Synergism between AGER1 and SIRT1. Innate host defense cells, monocytes and macrophages normally bind, endocytose and degrade AGEs via the cell-surface AGER1 (also known as DDOST), the levels of which normally correlate inversely with intracellular levels of AGEs. Prolonged supply of external AGEs, however, depletes AGER1. Ensuing surplus ROS promotes inflammation via RAGE, TLR4, EGFR and other receptors regulating the activities of NFκB, AP-1, FOXO3 and other factors, via numerous pathways. These increase AGEs, ROS and inflammatory mediators, including RAGE and its ligands. AGEs, acting via ROS, are potent suppressors of NAD⁺, partly by reducing NAMPT and SIRT1 levels.
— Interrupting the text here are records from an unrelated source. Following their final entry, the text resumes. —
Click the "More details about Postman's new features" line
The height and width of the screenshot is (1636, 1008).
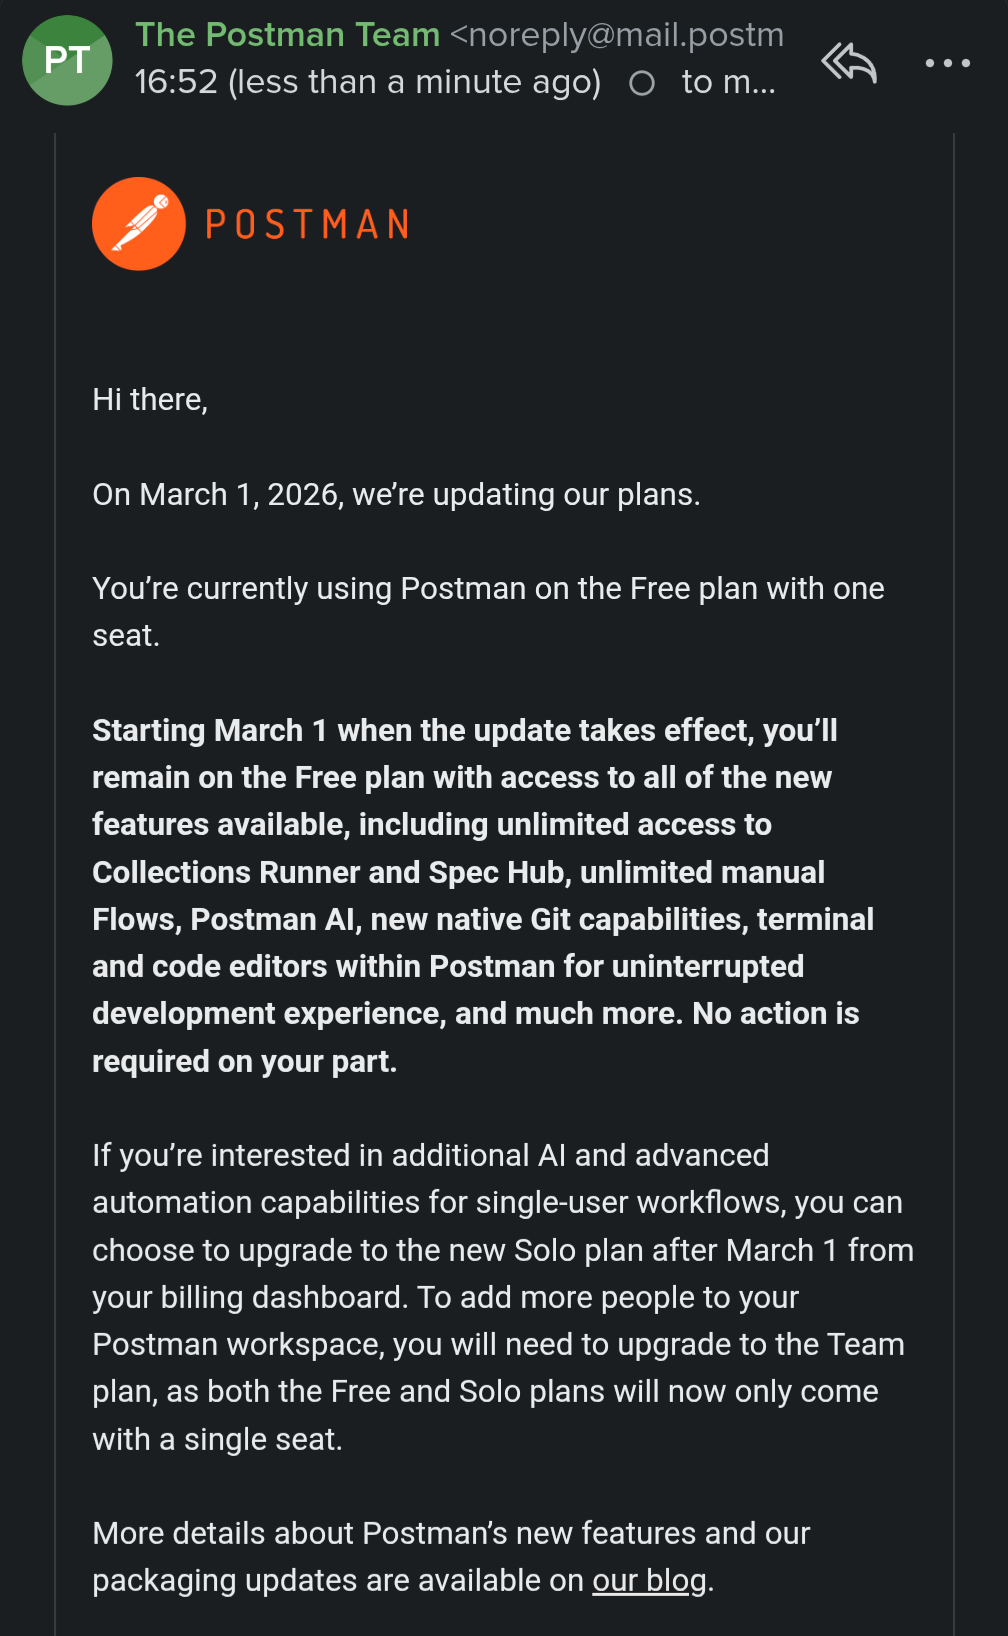click(451, 1533)
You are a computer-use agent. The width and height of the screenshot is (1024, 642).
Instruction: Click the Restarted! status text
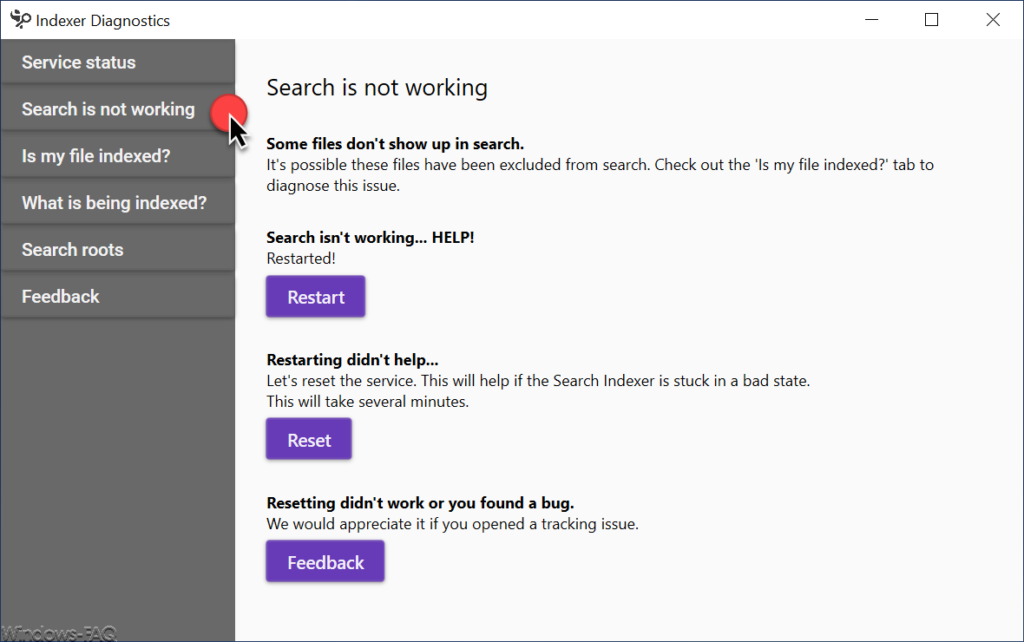tap(301, 259)
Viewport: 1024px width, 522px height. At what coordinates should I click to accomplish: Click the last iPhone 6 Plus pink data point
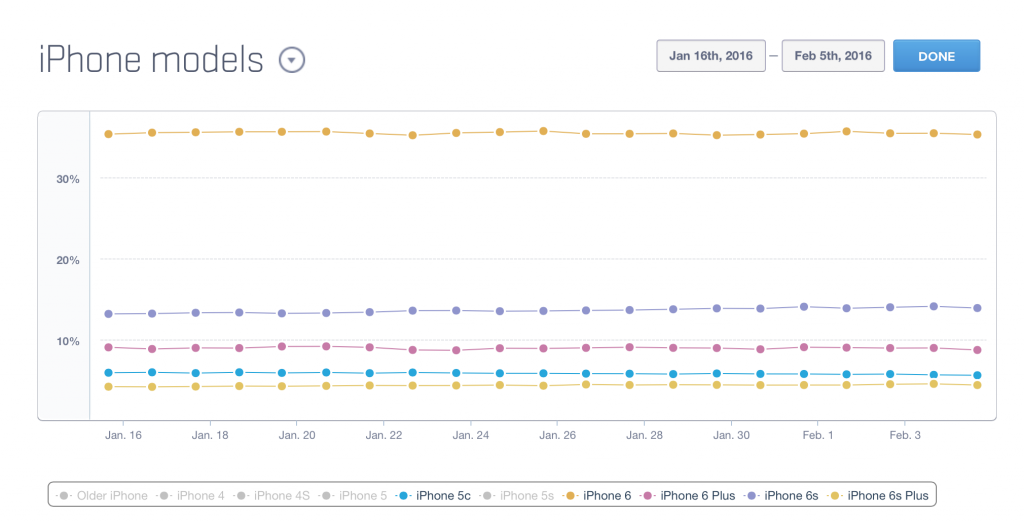(977, 350)
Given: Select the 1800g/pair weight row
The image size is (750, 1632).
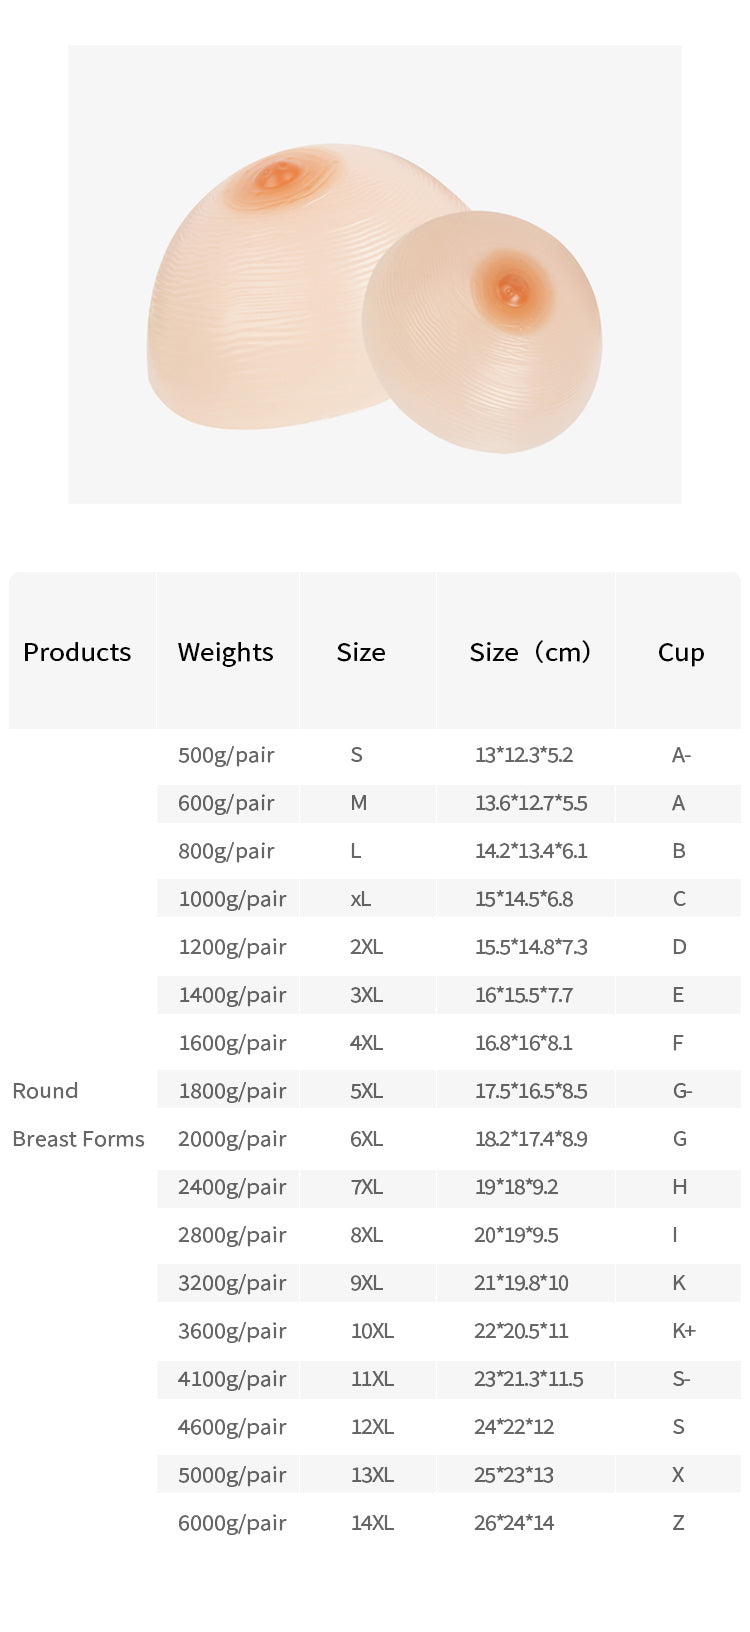Looking at the screenshot, I should point(232,1091).
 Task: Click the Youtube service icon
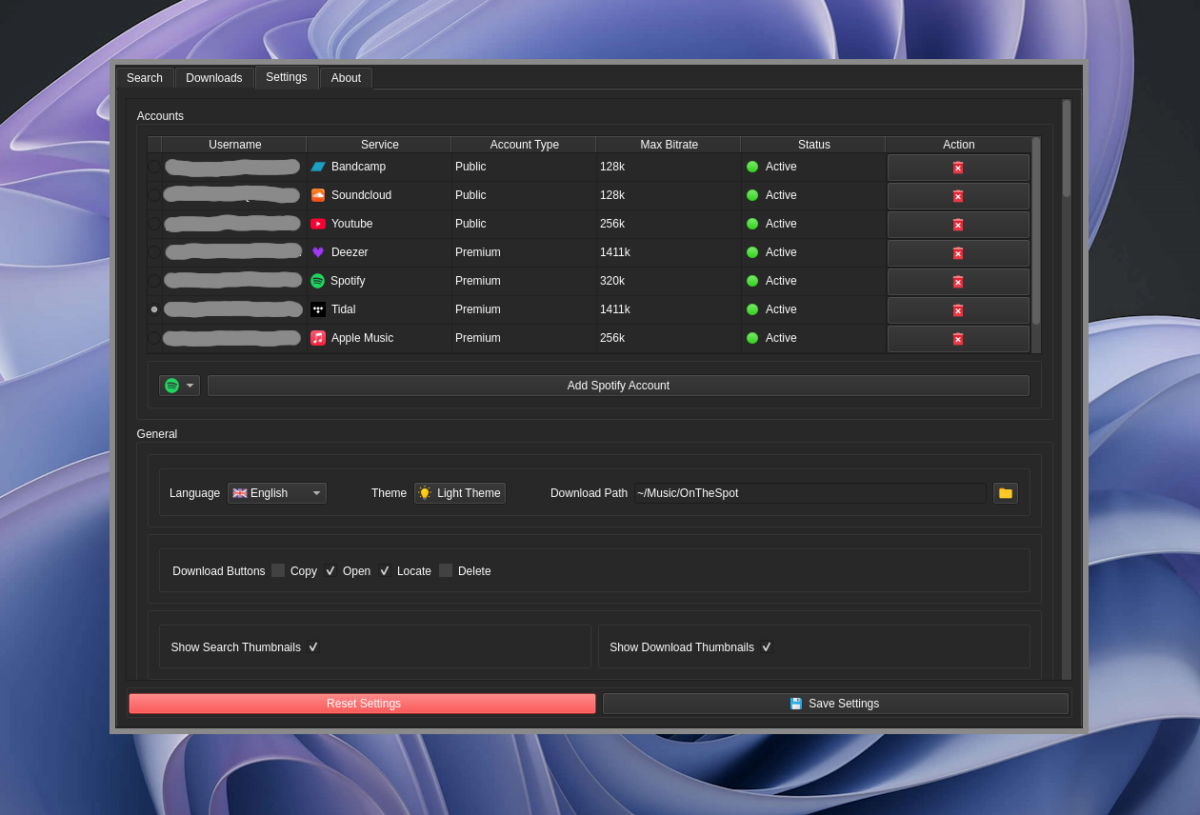tap(318, 224)
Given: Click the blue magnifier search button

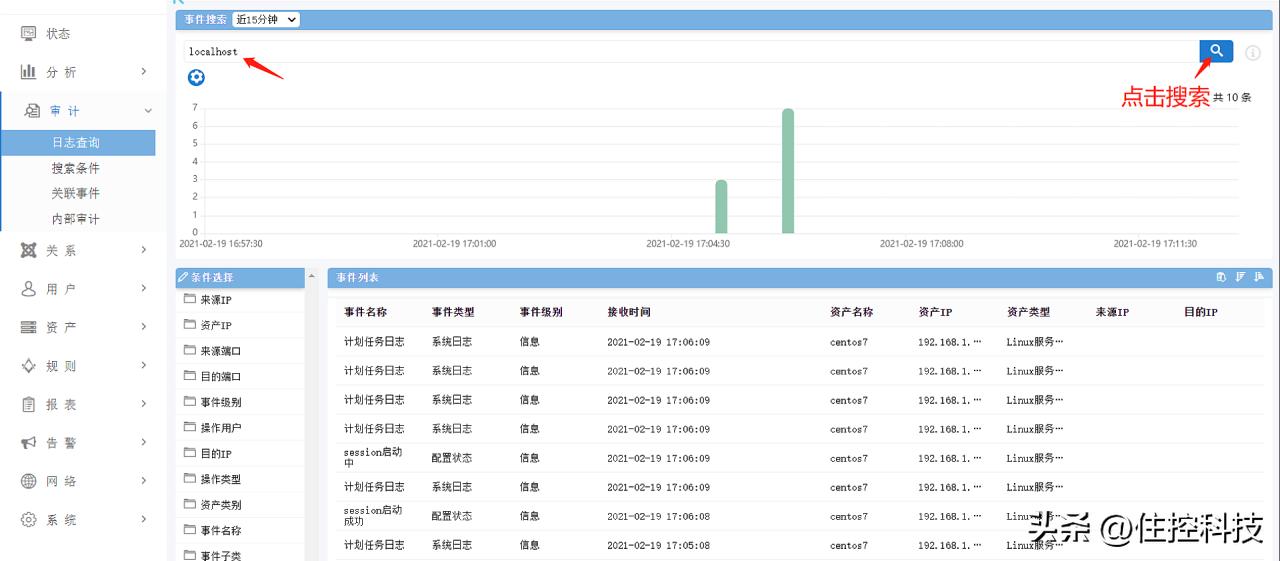Looking at the screenshot, I should tap(1216, 51).

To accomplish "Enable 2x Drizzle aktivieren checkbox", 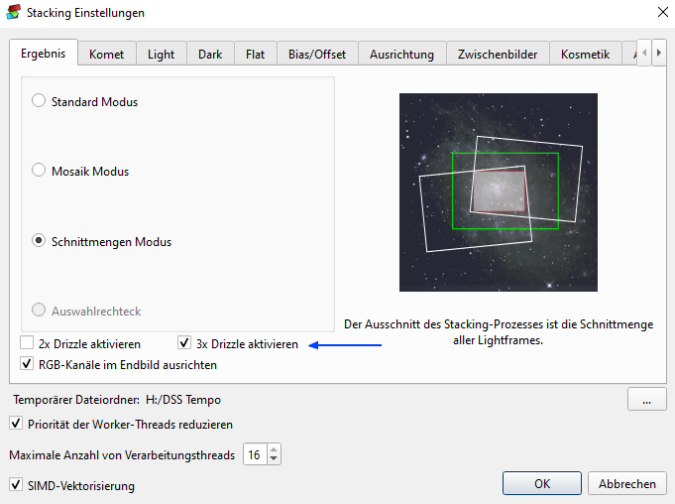I will 27,344.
Decreased SIRT1 levels promote NFκB p65 hyperacetylation and enhanced transcription of inflammatory genes consistent with an M1 macrophage profile. For instance, TNF induces an overlapping set of target genes, which contributes to insulin resistance. AGER1, by blocking AGEs, controls many of these effects. The protective effects of AGER1 may stem from its long extracellular tail with high-affinity AGE-binding, which competitively interferes with AGE–cell-surface interactions leading to ROS. This property may constitute the essence of the positive synergism between AGER1 and SIRT1. Though suppressed in humans and animals with chronic diabetes mellitus, monocyte/macrophage AGER1 and SIRT1 levels can be restored to normal following AGE restriction. Abbreviations: AGE, advanced glycation endproduct; AGER1, AGE receptor 1; EGFR, epidermal growth factor receptor; ERK1/2, extracellular signal-regulated kinase 1/2; FOXO3, forkhead box protein O3; MAPK, mitogen-activated protein kinase; MYD88, myeloid differentiation primary response protein MyD88; NAMPT, nicotinamide phosphoribosyltransferase; NFκB, nuclear factor κB; PKCδ, protein kinase C δ type; RAGE, receptor for advanced glycosylation endproducts; ROS, reactive oxygen species; SIRT1, NAD-dependent deacetylase sirtuin-1; TLR4, toll-like receptor 4; TNF, tumor necrosis factor.